At 85, Rosenthal was diagnosed with breast cancer. With the help of chemotherapy, she conquered that, too. Now she lives in Surfside Beach, S.C., with her daughter. She spends her time reading the New York Times online, communicating on Facebook and participating in a couple of book groups.
And with her characteristic wit, she has embraced body art.
"Did you say your friends call you the Tattoo Lady?" a reporter asked.
"I was kidding," she dead-panned.
At age 99, Rosenthal decided to get her first tattoo, a tiny blue butterfly about the size of a dime.
Gallo-Kohlas remembers Rosenthal looking at the finished tattoo and proclaiming it too small.
At 100, Rosenthal tried again, this time much bigger and on the other leg.
The silver-dollar-sized flower was better, but it required her to lift her pant leg to show it off.

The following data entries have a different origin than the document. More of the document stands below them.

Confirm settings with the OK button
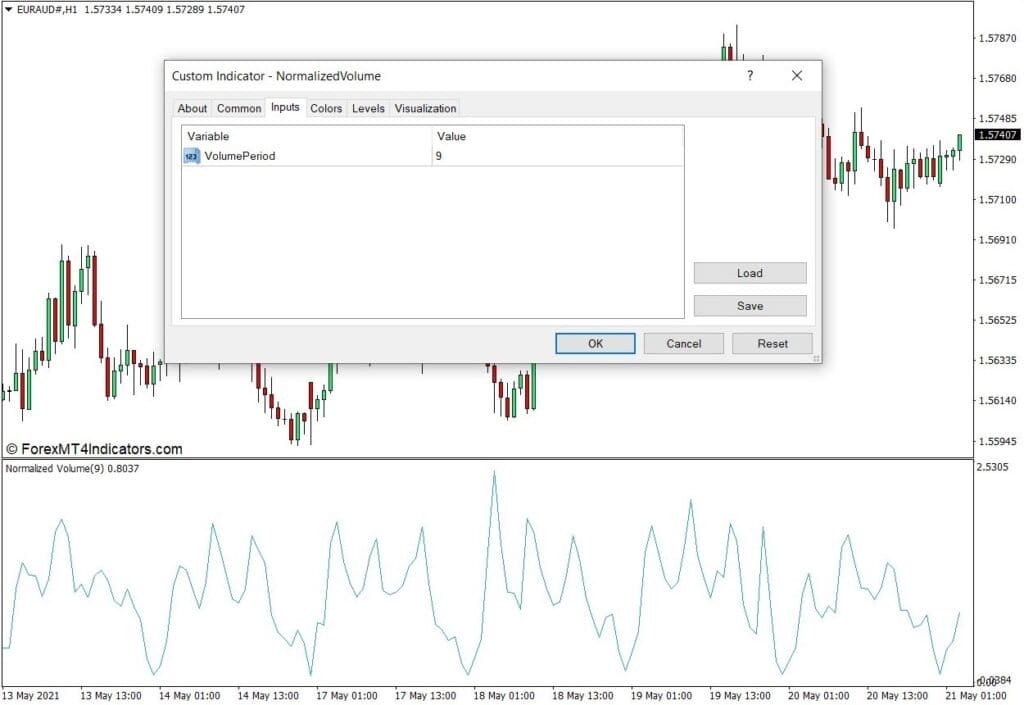The height and width of the screenshot is (705, 1024). click(x=595, y=343)
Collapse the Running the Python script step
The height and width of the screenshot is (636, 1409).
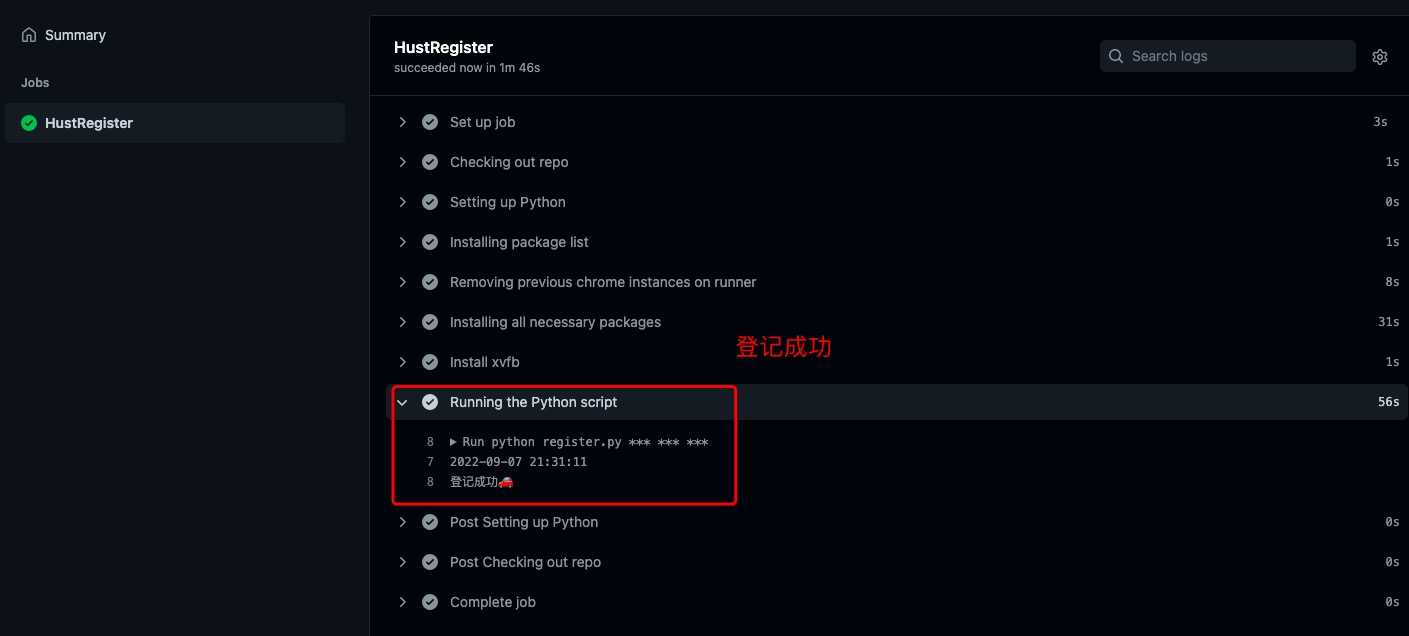point(403,401)
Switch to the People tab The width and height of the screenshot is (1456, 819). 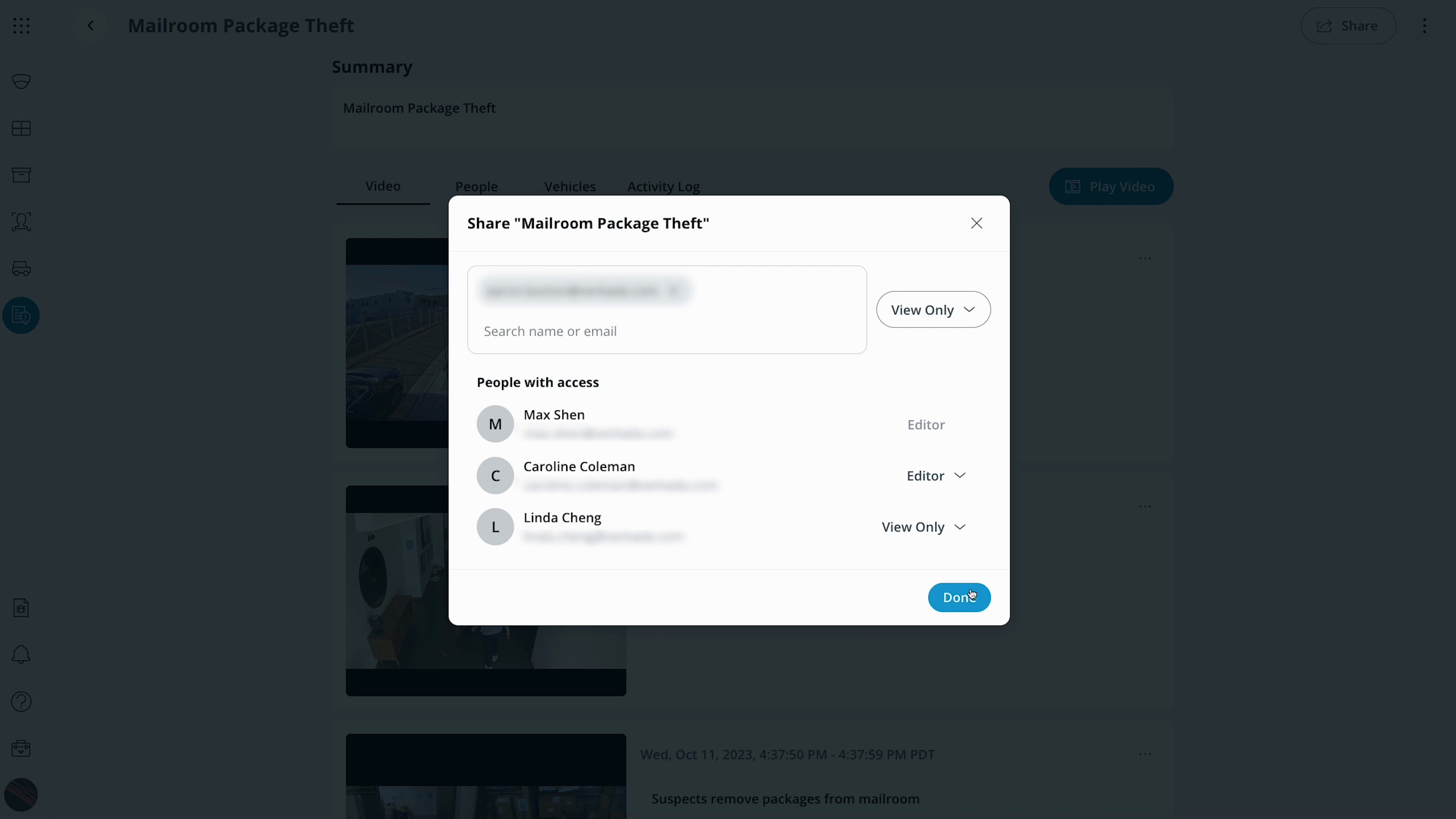(x=477, y=187)
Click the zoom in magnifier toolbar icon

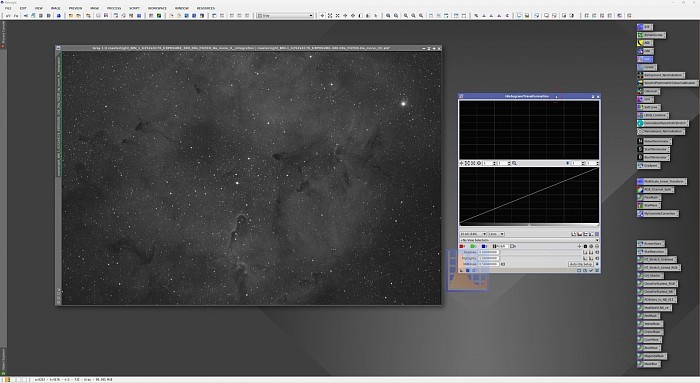pyautogui.click(x=388, y=15)
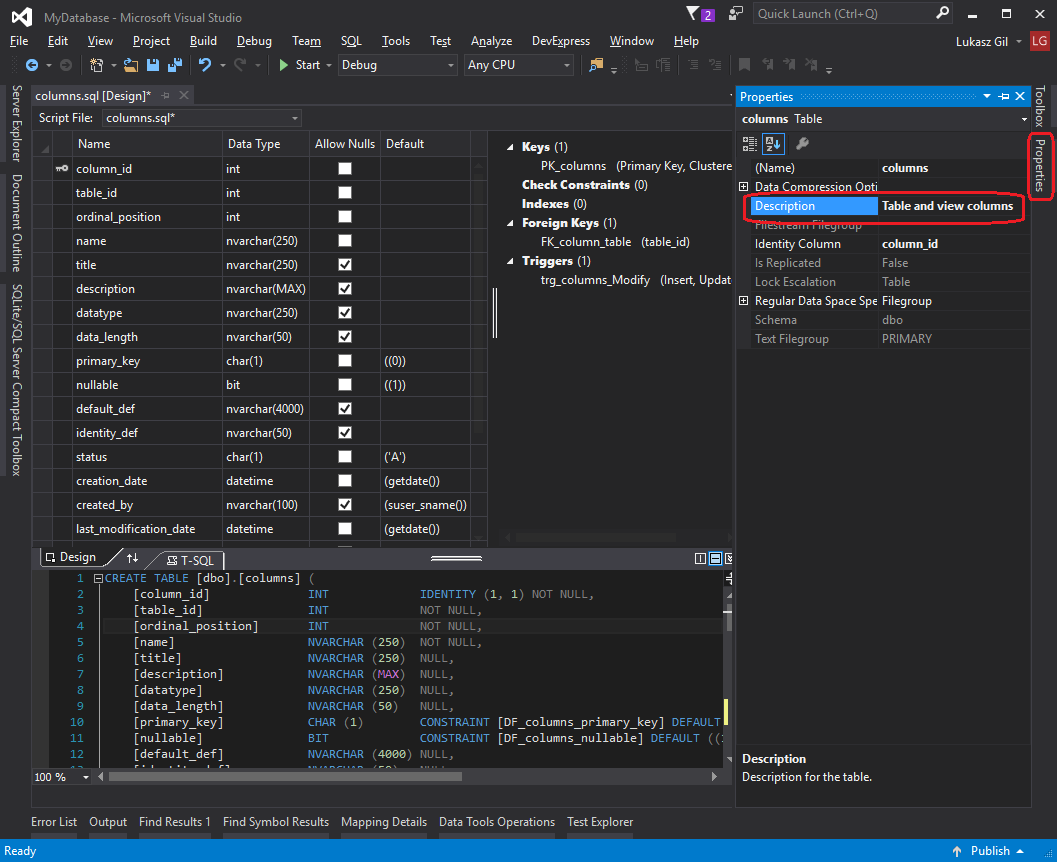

Next time, she decided, she'd get one on her arm.
Meredith Herrmann, 34, eyes her grandmother's tattoos with a smug sense of irony. Herrmann remembers the family's reaction when she got her own first tattoo at 17.
"We're Jewish," she said. "I thought they'd kill me."
And what did Rosenthal think back then?
"She didn't approve at first," Herrmann said. "It's such a generation gap."
So what changed Rosenthal's mind?
Why a tattoo? Why now?
"Why not?" Rosenthal said.
Whether it was her idea or the suggestion of family members is debatable.
Rosenthal says they love to say she's 101 and has a tattoo.
They say she likes the attention.
On Saturday, Gallo-Kohlas worked carefully and slowly on the fleshy part of Rosenthal's left arm.
She had selected a yellow sunflower for this tattoo.
"Her skin is so fragile," Gallo-Kohlas said. "It's like uncharted territory."
It took longer than they thought it would, but Rosenthal was pleased with the results.
"It's pretty," she said with a broad smile.